WHAT YOU NEED TO DO
For each line in the data that includes "will", make a copy.

Stored records:

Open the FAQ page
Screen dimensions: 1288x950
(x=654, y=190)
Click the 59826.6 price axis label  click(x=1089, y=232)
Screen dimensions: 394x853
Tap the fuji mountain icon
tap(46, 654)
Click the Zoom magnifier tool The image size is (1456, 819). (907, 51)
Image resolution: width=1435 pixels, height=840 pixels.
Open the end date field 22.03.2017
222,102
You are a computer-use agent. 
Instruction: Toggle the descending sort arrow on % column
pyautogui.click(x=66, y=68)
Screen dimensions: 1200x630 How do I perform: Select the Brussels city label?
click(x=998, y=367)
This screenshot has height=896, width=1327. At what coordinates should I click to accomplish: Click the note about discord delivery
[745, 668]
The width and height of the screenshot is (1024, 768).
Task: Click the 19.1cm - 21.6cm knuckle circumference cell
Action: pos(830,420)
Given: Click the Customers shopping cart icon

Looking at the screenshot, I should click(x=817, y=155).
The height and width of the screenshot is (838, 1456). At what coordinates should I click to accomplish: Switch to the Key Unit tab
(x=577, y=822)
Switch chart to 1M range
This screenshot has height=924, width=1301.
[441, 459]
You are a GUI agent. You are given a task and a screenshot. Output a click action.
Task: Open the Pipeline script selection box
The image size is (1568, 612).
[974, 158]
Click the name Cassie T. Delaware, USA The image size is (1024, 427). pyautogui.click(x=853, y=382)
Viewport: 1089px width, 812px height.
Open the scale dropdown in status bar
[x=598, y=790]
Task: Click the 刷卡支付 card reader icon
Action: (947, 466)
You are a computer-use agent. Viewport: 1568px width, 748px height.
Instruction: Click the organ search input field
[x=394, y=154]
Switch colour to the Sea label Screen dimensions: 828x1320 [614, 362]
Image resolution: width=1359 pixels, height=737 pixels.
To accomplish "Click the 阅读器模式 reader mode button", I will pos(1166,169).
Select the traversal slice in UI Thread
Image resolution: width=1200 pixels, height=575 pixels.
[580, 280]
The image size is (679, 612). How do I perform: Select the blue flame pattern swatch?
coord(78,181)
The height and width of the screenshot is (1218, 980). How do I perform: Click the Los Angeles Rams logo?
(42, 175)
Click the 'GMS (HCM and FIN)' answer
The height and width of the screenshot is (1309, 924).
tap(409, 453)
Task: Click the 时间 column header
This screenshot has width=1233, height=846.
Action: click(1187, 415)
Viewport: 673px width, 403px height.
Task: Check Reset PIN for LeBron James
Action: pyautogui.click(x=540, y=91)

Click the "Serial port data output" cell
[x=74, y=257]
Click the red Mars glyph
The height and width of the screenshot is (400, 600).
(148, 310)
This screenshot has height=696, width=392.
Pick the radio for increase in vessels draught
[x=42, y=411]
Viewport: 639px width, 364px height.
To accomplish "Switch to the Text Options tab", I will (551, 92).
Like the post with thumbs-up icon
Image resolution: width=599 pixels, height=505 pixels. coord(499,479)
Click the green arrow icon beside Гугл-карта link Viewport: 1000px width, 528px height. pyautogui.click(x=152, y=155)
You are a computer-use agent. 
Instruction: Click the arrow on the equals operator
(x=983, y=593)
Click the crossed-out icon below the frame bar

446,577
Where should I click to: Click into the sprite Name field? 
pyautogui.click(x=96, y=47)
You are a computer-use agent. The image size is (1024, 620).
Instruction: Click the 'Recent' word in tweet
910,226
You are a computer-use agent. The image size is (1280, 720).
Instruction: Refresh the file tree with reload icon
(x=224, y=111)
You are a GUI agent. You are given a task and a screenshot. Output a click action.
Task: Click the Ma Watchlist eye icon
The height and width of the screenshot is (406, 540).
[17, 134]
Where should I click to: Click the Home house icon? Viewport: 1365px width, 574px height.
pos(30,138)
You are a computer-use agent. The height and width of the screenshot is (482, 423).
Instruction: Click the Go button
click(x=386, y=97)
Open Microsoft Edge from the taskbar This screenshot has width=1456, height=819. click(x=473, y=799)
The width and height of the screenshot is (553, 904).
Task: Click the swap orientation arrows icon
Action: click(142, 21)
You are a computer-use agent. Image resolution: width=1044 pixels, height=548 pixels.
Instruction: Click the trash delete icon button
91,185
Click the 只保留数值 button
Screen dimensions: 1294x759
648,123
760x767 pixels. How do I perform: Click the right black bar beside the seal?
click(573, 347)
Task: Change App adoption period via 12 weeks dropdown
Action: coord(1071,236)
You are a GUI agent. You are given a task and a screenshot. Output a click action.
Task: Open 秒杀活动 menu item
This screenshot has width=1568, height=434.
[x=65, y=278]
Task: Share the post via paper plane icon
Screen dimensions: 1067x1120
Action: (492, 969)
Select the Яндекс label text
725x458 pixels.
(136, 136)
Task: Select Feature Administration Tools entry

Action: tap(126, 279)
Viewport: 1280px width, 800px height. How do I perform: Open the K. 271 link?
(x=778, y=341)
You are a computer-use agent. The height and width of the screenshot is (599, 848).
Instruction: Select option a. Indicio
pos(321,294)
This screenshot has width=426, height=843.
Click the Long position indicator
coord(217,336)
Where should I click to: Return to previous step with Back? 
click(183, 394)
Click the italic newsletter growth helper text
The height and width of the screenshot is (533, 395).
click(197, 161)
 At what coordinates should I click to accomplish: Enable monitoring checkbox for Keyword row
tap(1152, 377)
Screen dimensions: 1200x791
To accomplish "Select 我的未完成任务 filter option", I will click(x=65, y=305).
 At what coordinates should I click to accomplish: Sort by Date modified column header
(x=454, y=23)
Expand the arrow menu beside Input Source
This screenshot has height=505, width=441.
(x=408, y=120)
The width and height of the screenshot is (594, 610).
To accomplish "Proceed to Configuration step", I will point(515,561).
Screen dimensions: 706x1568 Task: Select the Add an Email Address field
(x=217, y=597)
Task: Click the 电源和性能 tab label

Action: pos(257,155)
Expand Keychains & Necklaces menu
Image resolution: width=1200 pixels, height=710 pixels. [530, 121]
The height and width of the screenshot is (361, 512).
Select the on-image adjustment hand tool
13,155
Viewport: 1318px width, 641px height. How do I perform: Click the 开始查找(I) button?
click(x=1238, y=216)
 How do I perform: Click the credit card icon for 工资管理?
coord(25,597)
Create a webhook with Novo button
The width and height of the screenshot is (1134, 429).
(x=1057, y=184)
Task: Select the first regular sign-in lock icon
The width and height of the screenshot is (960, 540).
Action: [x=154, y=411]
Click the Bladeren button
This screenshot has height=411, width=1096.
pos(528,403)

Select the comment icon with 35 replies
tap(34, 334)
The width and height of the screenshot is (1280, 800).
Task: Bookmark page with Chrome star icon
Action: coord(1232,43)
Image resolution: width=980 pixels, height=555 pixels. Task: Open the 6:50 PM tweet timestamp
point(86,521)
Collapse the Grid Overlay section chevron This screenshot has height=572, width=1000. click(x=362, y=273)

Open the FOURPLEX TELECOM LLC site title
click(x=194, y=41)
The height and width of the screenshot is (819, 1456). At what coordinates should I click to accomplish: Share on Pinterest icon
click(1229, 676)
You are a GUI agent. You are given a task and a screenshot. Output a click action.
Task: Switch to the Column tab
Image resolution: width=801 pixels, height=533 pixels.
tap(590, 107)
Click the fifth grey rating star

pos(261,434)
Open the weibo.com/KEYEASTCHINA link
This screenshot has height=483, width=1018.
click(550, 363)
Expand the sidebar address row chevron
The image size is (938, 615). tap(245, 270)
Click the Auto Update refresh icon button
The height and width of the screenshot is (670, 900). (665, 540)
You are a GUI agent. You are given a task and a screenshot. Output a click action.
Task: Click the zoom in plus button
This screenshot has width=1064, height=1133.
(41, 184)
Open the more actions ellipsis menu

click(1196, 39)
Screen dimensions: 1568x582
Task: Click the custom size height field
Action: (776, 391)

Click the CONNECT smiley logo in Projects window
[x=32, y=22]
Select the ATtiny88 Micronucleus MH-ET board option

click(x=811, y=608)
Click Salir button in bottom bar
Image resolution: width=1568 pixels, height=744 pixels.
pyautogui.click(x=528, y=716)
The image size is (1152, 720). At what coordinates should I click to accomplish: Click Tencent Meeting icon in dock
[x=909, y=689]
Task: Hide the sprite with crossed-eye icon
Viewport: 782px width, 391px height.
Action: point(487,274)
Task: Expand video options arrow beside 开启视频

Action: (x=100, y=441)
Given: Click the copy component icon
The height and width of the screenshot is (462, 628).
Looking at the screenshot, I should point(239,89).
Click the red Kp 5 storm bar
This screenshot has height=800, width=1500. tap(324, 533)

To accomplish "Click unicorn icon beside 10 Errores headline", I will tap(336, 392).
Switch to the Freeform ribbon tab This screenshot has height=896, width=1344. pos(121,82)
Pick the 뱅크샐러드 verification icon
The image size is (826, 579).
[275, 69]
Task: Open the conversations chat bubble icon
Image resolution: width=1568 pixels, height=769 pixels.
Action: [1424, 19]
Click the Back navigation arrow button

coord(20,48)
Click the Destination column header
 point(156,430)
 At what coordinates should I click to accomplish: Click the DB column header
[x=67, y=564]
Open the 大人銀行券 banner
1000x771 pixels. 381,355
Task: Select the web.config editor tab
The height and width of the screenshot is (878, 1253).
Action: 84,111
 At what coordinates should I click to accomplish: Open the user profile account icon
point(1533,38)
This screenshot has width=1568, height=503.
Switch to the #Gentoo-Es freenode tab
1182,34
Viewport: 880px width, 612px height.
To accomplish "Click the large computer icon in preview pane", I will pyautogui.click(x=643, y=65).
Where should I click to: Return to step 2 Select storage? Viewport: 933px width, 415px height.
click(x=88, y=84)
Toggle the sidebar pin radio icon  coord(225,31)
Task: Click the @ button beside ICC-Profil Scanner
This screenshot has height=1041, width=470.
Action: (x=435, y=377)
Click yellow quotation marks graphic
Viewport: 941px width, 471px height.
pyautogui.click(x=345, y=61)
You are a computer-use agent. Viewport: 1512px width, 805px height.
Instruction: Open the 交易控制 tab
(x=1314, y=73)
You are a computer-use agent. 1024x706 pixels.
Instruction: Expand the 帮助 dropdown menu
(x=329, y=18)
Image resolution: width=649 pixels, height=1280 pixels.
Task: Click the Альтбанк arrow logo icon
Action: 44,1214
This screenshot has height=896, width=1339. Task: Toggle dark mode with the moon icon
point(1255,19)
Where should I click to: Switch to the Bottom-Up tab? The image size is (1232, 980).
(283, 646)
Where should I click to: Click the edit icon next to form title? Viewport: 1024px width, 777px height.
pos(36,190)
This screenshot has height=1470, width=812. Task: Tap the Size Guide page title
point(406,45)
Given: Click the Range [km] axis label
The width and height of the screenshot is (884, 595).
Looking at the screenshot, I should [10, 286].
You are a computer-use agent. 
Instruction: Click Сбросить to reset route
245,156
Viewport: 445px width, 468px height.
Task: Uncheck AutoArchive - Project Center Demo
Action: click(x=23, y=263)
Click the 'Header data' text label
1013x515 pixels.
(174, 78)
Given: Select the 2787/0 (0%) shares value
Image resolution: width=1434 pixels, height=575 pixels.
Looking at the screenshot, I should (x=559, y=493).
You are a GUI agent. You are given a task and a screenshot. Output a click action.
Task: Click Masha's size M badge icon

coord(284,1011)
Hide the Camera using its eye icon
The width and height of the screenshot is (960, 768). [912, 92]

YOUR RESPONSE
To accomplish "Click the 阅读器模式 reader mode button", I will pos(1166,169).
To accomplish "Switch to the Text Options tab", I will (551, 92).
To accomplish "Select 我的未完成任务 filter option", I will click(x=65, y=305).
To accomplish "Proceed to Configuration step", I will point(515,561).
To accomplish "Click unicorn icon beside 10 Errores headline", I will tap(336, 392).
To accomplish "Click the large computer icon in preview pane", I will pyautogui.click(x=643, y=65).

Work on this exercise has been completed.